Astereognosis and spatial disorientation are seen in one-third of
the patients.
Seizures. Spastic
patients usually have generalized or focal tonic seizures. Seizures
are more common in disorders acquired postnatally. These patients
respond poorly to antiepileptic agents. Electroencephalograms show
gross abnormalities.
Intelligence. About
a quarter of the children may have borderline intelligence (IQ
80-100); and about half of them are severely mentally retarded.

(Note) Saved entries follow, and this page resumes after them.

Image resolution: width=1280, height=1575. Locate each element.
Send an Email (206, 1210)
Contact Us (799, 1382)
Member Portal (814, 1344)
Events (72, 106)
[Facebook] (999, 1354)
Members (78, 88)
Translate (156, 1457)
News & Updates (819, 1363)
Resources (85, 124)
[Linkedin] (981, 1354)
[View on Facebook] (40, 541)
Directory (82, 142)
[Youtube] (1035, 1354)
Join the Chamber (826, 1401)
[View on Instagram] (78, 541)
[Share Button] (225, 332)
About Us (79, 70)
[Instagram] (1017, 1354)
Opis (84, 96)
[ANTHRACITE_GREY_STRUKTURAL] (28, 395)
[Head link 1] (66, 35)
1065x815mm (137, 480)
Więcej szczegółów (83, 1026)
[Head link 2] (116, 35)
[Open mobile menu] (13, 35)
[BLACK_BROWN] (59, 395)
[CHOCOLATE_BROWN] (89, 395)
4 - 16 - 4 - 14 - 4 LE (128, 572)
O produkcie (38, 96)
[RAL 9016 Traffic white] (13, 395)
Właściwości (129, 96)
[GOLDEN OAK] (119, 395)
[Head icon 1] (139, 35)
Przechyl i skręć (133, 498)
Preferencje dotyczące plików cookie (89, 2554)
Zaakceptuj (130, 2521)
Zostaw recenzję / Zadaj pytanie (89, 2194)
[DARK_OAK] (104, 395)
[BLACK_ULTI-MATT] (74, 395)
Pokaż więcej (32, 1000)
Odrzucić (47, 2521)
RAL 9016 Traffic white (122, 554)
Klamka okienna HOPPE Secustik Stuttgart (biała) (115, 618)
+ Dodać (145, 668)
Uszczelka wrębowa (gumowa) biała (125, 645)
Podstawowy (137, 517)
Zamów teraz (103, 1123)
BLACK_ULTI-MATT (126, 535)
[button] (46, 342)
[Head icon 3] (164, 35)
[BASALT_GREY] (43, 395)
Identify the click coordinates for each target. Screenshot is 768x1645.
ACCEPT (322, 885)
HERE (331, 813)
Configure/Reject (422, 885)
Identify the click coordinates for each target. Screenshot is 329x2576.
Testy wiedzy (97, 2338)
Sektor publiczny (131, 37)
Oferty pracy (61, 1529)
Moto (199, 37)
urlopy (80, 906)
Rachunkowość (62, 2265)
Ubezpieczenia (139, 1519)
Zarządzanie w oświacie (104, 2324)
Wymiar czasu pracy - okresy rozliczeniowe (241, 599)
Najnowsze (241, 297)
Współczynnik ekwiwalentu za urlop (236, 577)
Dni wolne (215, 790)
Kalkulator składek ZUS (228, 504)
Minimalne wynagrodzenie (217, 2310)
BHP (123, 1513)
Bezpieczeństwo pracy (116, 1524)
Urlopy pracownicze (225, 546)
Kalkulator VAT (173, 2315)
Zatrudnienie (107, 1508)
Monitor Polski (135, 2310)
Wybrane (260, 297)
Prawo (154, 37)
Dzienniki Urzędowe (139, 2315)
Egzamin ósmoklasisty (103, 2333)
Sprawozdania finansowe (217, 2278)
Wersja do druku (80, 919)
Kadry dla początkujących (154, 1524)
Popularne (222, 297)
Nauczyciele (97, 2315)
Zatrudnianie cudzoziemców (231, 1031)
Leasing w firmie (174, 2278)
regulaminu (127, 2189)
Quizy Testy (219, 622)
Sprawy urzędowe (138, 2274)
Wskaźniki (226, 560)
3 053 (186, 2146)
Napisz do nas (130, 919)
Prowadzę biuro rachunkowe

Memory deficits are seen .One of the two has intellectual
disability so consious and cognitive are impaired.
Miscellaneous.
Inadequate thermoregulation and problems of social and emotional
adjustment are present in many cases. These children may have
associated dental defects and are more susceptible to
infections.
Affected
region.
Cerebral cortex
Prevalance
2-4 per 1000 live births.
Prognosis.
Children affected with cerebral palsy live between 30-70 years
depending upon the severity of the condition.